We would also like to acknowledge the creator of this dataset, Rion Dsilva, for his great contribution to Vision AI research.

FAQ

How do I train a YOLO26 model on the Hand Keypoints dataset?

Load yolo26n-pose.pt and call model.train(data="hand-keypoints.yaml", epochs=100, imgsz=640) — see the Train Example above for the full Python and CLI snippets, and the model Training page for a comprehensive list of arguments.

What are the benefits of using the Hand Keypoints dataset?

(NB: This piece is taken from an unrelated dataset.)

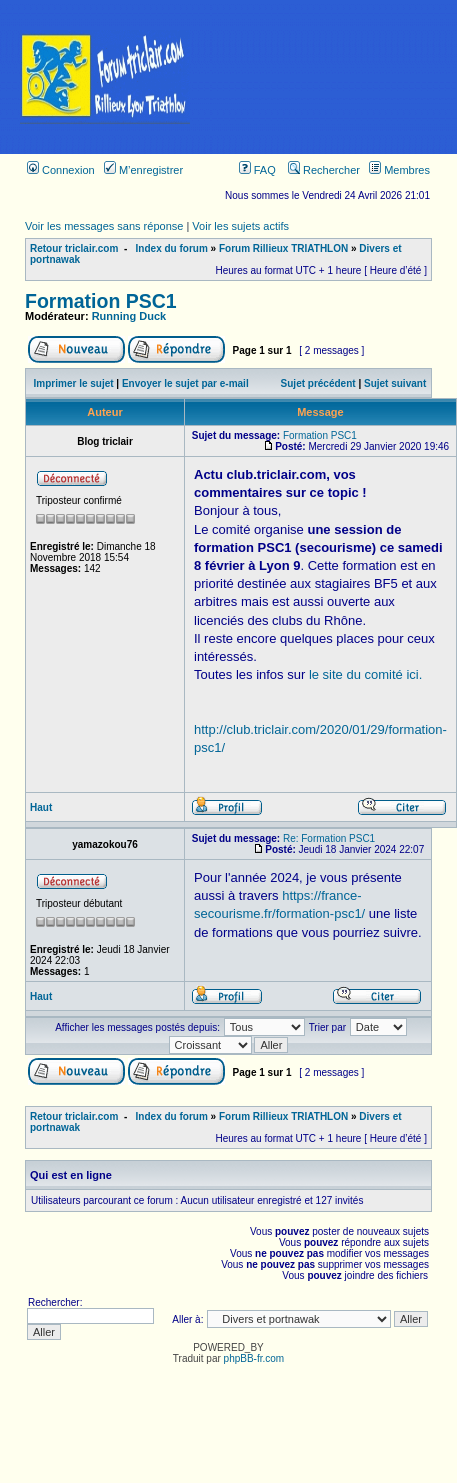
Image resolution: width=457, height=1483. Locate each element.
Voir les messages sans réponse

With 26,768 annotated images and 21 keypoints per hand generated via Google MediaPipe, the Hand Keypoints dataset gives pose estimation models the scale and annotation accuracy needed for advanced pose estimation tasks. See the Keypoints section for the full landmark breakdown.

What applications can benefit from using the Hand Keypoints dataset?

Hand Keypoints supports gesture recognition, AR/VR controls, robotic manipulation, healthcare movement analysis, animation, and biometric authentication — see the Applications section for details on each.

How is the Hand Keypoints dataset structured?

The Hand Keypoints dataset is divided into two subsets:

  1. Train: Contains 18,776 images for training pose estimation models.
  2. Val: Contains 7,992 images for validation purposes during model training.

This structure ensures a comprehensive training and validation process. For more details, see the Dataset Structure section.

How do I use the dataset YAML file for training?

The dataset configuration is defined in a YAML file, which includes paths, classes, and other relevant information. The hand-keypoints.yaml file can be found at hand-keypoints.yaml.

To use this YAML file for training, specify it in your training script or CLI command as shown in the training example above. For more details, refer to the Dataset YAML section.